Der Militärgeheimdienst GRU und die ihm zugeschriebene Hackergruppierung „Sandworm“ fallen als staatliche Institutionen besonders ins Auge, hacken aber in der Regel keine deutschen Krankenhäuser. Sie werden vor allem mit der Beeinflussung der US-Wahlen in Verbindung gebracht. Zudem infiltrieren sie kritische Infrastrukturen und sorgen so zum Beispiel für eine Lahmlegung des Stromnetzes, wie im Falle von NotPetya im Jahr 2017. Es gilt als erwiesen, dass der Geheimdienst GRU hinter diesem als Ransomware getarnten Wiper-Angriff steckt, der auch Daten in Systemen zahlreicher internationaler Firmen löschte.

Cyberattacken können Menschenleben kosten

Mit dem hohen Aufkommen von Ransomware und anderer Malware geht auch eine gestiegene Gefahr von Angriffen auf Krankenhäuser und andere medizinische Einrichtungen einher.
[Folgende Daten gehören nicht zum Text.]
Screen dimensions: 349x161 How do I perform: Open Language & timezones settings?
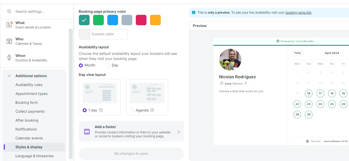tap(34, 156)
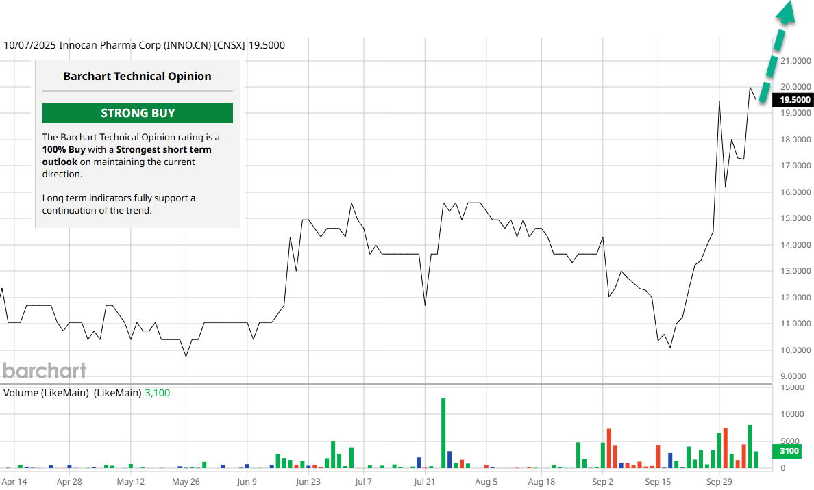This screenshot has width=814, height=490.
Task: Click the Volume (LikeMain) indicator label
Action: tap(72, 393)
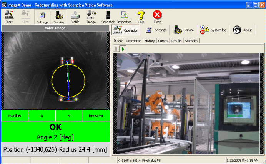The image size is (266, 164).
Task: Switch to the Description tab
Action: tap(134, 41)
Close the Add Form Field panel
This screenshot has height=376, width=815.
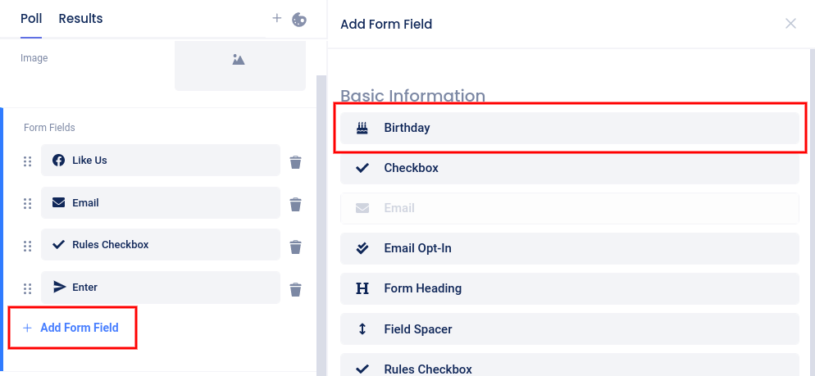point(790,24)
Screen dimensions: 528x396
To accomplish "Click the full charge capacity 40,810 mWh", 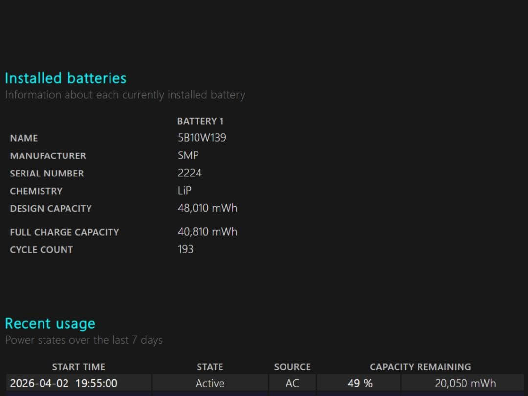I will tap(207, 231).
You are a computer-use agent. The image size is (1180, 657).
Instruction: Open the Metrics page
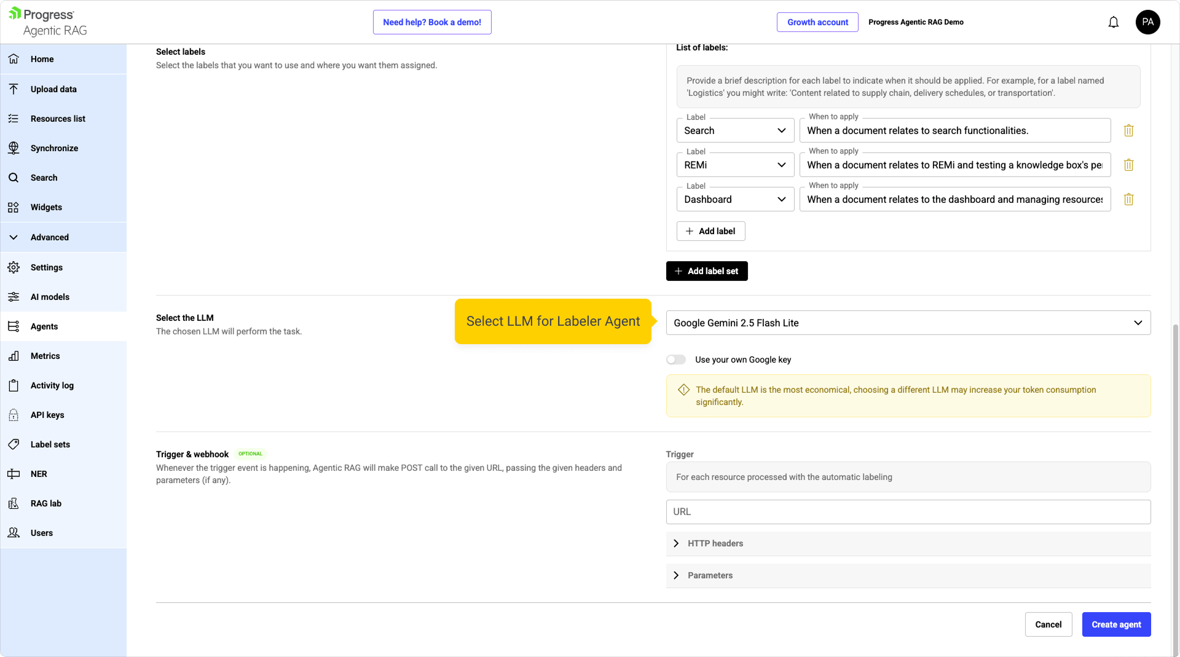45,356
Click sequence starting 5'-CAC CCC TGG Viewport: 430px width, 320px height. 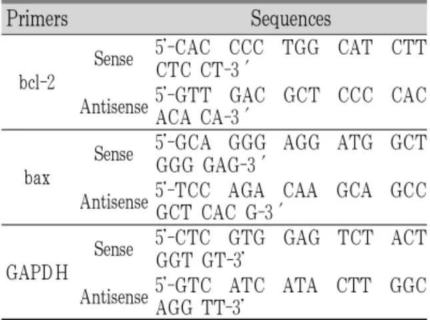(x=291, y=58)
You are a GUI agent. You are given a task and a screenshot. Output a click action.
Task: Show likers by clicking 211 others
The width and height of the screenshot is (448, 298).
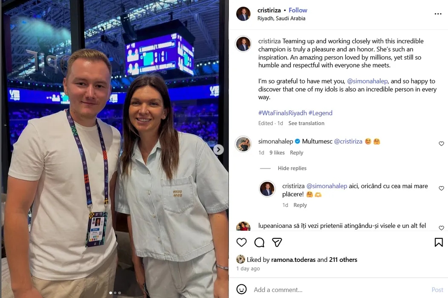click(343, 260)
Im schlimmsten Fall können Cyberattacken Menschenleben kosten. So starb im August 2020 eine Patientin, weil der Rettungswagen von Düsseldorf nach Wuppertal umgeleitet werden musste und daher eine halbe Stunde länger brauchte. Hacker hatten die IT der Düsseldorfer Uniklinik lahmgelegt. Das Erpresserschreiben zwar ursprünglich an die Heinrich-Heine-Universität gerichtet und die Hacker händigten der Polizei den digitalen Schlüssel aus, als diese sie warnte, dass sie Menschenleben gefährdeten, doch der Schaden war schon entstanden.

Von ungesperrten PCs in der Arztpraxis

Im Zuge des Krankenhauszukunftsgesetzes stellt der Bund drei Milliarden Euro für die Digitalisierung von Kliniken bereit, die auch in die IT-Sicherheit fließen sollen. Das ist bitter nötig. Corona hat zwar die Digitalisierung in vielen Aspekten gefördert. Das Thema IT-Sicherheit wurde dabei aber vernachlässigt. Bekannte Beispiele hierfür sind die Skandale um die Luca-App und Datenleaks in Impfzentren. Ein anderes Beispiel: PCs in Arztpraxen oder im Impfzentrum, die nicht passwortgeschützt sind. Hier reicht es meist, einen USB-Stick anzustecken, um eine Reverse Shell zu initiieren. Über die kann der Angreifer dann von zu Hause aus problemlos weiter hacken.

Basics: Isolation von Netzwerksegmenten

Was müssen Krankenhäuser tun? Eigentlich ist alles bekannt. Zu den Basismaßnahmen gehören die folgenden: Kritisches medizinisches Equipment sollte pauschal von denjenigen PCs abgeriegelt werden, an denen freier gearbeitet werden kann. Röntgen-PCs dürfen zum Beispiel gar nicht erst ins Internet kommen. Vernetzte Arbeitscomputer gehören strikt gehärtet und dürfen nicht an das Internet angebunden werden. Mit PCs für die Patientenannahme auf der Station muss niemand in der Pause surfen können. Eine Lösung kann sein, dass für kreative Internet-Recherchen Tablet-PCs angeschafft werden, mit denen das Personal bei Bedarf aus dem Gäste-Wlan online gehen und Internet-Recherchen vornehmen kann.
Unentbehrlich: Schwachstellenmanagement und Threat Intelligence
In abgesteckten Bereichen, in denen es sicher möglich ist, sollte die Krankenhaus-IT mit Produkten von Tenable auf Schwachstellen gescannt werden. Konfigurationen müssen gehärtet werden. Für die Threat Intelligence eignet sich Software des Unternehmens Recorded Future. Hier gibt es sogar spezielle Healthcare Pakete. Diese informieren automatisiert und in Echtzeit über neue Angriffe und wenn Passwörter oder Patientendaten im Internet geleakt werden. Selbstverständlich ist es auch wichtig, dass alle Systeme sauber und zentral administriert, verwaltet und gepatcht werden.

Autor:

Sebastian Brabetz ist in der Geschäftsleitung bei mod IT Services für die Professional Security Solutions verantwortlich. Er ist als „Offensive Security Certified Professional“ sowie als „Tenable Certified Security Engineer“ zertifiziert und hat bislang zwei Werke zum Thema „Penetration Testing“ veröffentlicht.